Top image: Tran Mau Tri Tam / Unsplash
Ever since the TraceTogether backpedalling kerfuffle, the government has gone on an apology blitz to right the wrongs of breaching public trust. This includes promising to pass laws on which crimes fit the bill when such data is used — though it’s hard to imagine extremists bringing along their TraceTogether tokens to a terror plot meeting.
Still, the importance of contact-tracing during a time of airborne pathogens shouldn’t be disregarded, even if the government should have been upfront. It’s unfortunate, then, that this incident has resulted in some folks uninstalling the app and openly destroying the tokens.
It’s one thing for the government to be more transparent, but it’s another for Singaporeans to stay uninformed about the bigger issue of data privacy beyond just the TraceTogether shenanigans.
Where was this same widespread outrage when Singapore announced a programme to install surveillance cameras with facial recognition tech in our lamp posts?
Where was this same widespread disapproval when the Land Transport Authority announced plans to replace Electronic Road Pricing gantries with a system that uses satellites to locate and charge motorists based on how far they travel on specific roads?
Where was this same widespread indignation when it was mentioned that public agencies aren’t governed by the same restrictions of the Personal Data Protection Act as private sector companies?
Where was this same widespread unease when the Smart Nation initiative meant rolling out an all-encompassing network of sensors, cameras and trackers around the island to collect all sorts of data?
More importantly, have we expressed this same level of suspicion over privacy when it comes to our own personal internet usage? Even for the more data-conscious of us out there, rarely do we take the time to scroll through the fine print of terms of service agreements. Blindly clicking “I Agree” has become part and parcel of the process when signing up for services, which is by design.
Hell, we’ve even grown to like giving consent to corporations to absorb our information into their algorithm. We let e-commerce sites use various tracking tools to monitor our browsing behaviour in exchange for the convenience of finding the perfect add-to-cart option. We happily geotag Facebook photos and Instagram Stories to flex about the exact places we’ve been to.
The tech-savvy might already be well aware that free services like TikTok, Facebook and Twitter aren’t really free because at the end of the day, users are paying with their data. The strands of information we generate and the direct access to our eyeballs are commodities that corporations heavily mine, harvest and sell — and you best believe business is booming. What more folks should be aware of is the patterns of our personal online usage (that we willingly provide, mind you) can be collected, compiled and shared in ways we’re not really comfortable with.
Plus, as we’ve learned from the past couple of years, the algorithms which harmonise with personal data trackers can be weaponised and misused in the wrong hands. In 2018, a firm called Cambridge Analytica was revealed to have harvested the data of 50 million American Facebook users without their knowledge to build a program that could influence voters — a tool which was then unleashed to elect Donald Trump as president. And we’ve seen how that turned out in the past week (of which Facebook played a role in, by the way).

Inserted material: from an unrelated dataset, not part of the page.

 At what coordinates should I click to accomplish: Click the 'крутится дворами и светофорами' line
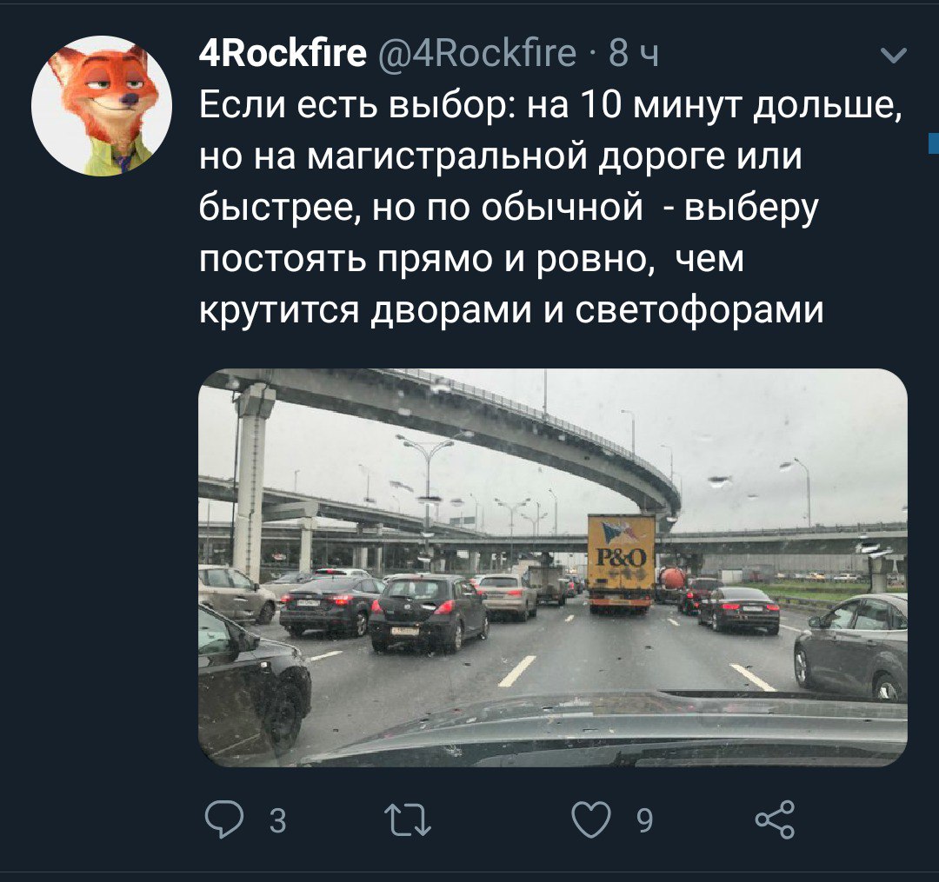511,310
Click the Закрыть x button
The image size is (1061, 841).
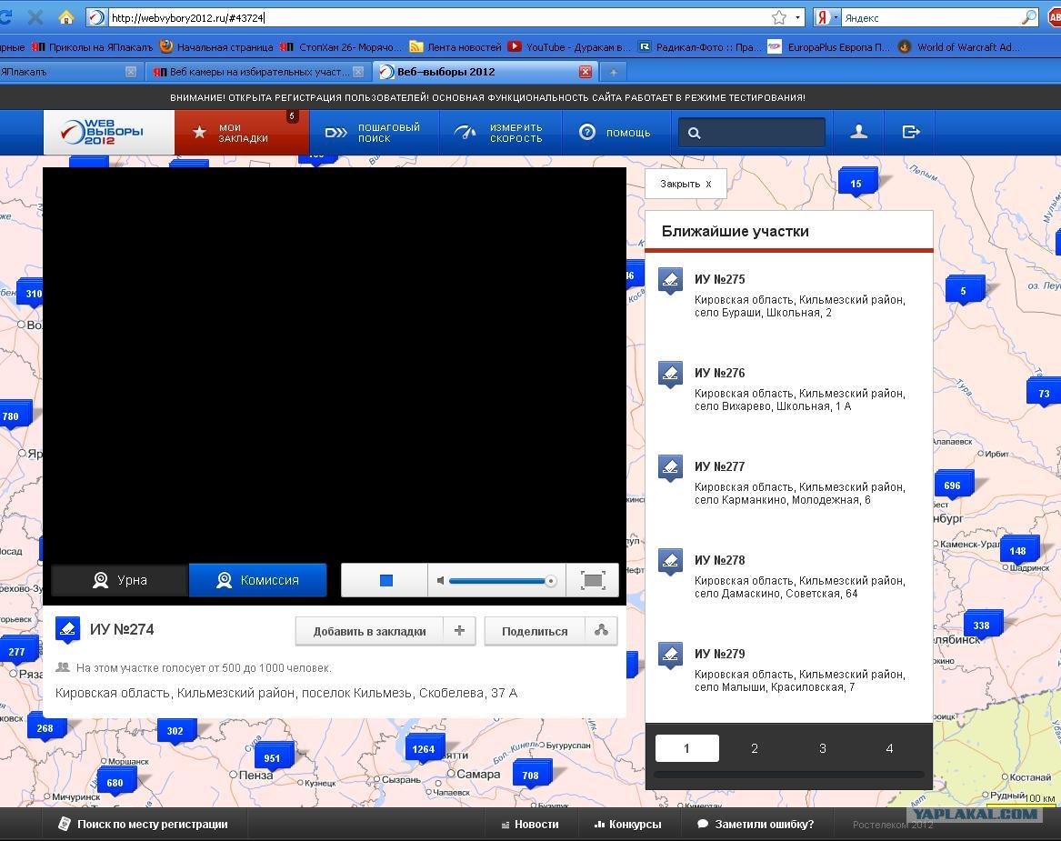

Meanwhile, Facebook and its messaging app WhatsApp have also been blamed for playing inciting roles in violent, destructive campaigns that have played out in Myanmar and India on account of widespread disinformation and hate speech on the platforms. Kids aren’t spared from harmful manipulation by way of search results and keywords too — just look at the disturbing “child-friendly” YouTube content they were exposed to through Elsagate.
I guess the question we should ask ourselves is this: why are the masses ok with accepting cookies from internet giants but find them unpalatable when the government is involved? Mass surveillance from all sides should rightly hold your concern, be it from Google, Facebook, third-party data brokers, darknet haxx0rs or political figures.
If there is any benefit to this TraceTogether kerfuffle, it’s that it could spark the great privacy awakening in Singapore. One can hope.
Some would argue that user data collection is less of a slippery slope and more of a post-McSpicy visit to the loo: it’s dirty, it’s unstoppable, and we’re happy to continue having more of it.
Fair point! Living in an age where the internet runs the world requires the acceptance that your personal data is routinely acquired by companies and government agencies.
The alternative — forgoing internet access completely — is unimaginably backward.
Where then would boomers utter angry, peculiarly-abbreviated curses without HardwareZone Forum? Where would teens perform thirstdancing rituals without TikTok? How would I impress my house guests without voice-operated lightbulbs?
The argument here is not to go off-grid or be a Luddite. What we could do instead is exercise a greater degree of personal responsibility by adopting measures to better protect our own personal data security. There are a tonne of tools available to help keep our data secure; from VPNs to encrypted mail services, from DuckDuckGo to simply being conscious of our device privacy settings. Perhaps use Signal or Telegram instead of complying to WhatsApp’s problematic terms of service update.
Ultimately, we need to know that we do have some degree of power when it comes to data privacy, and we as consumers should rightfully be more aware of the potential harm that comes with modern internet usage. If we can collectively demand our ministers to be more transparent with TraceTogether, we can (and should) do the same for big tech.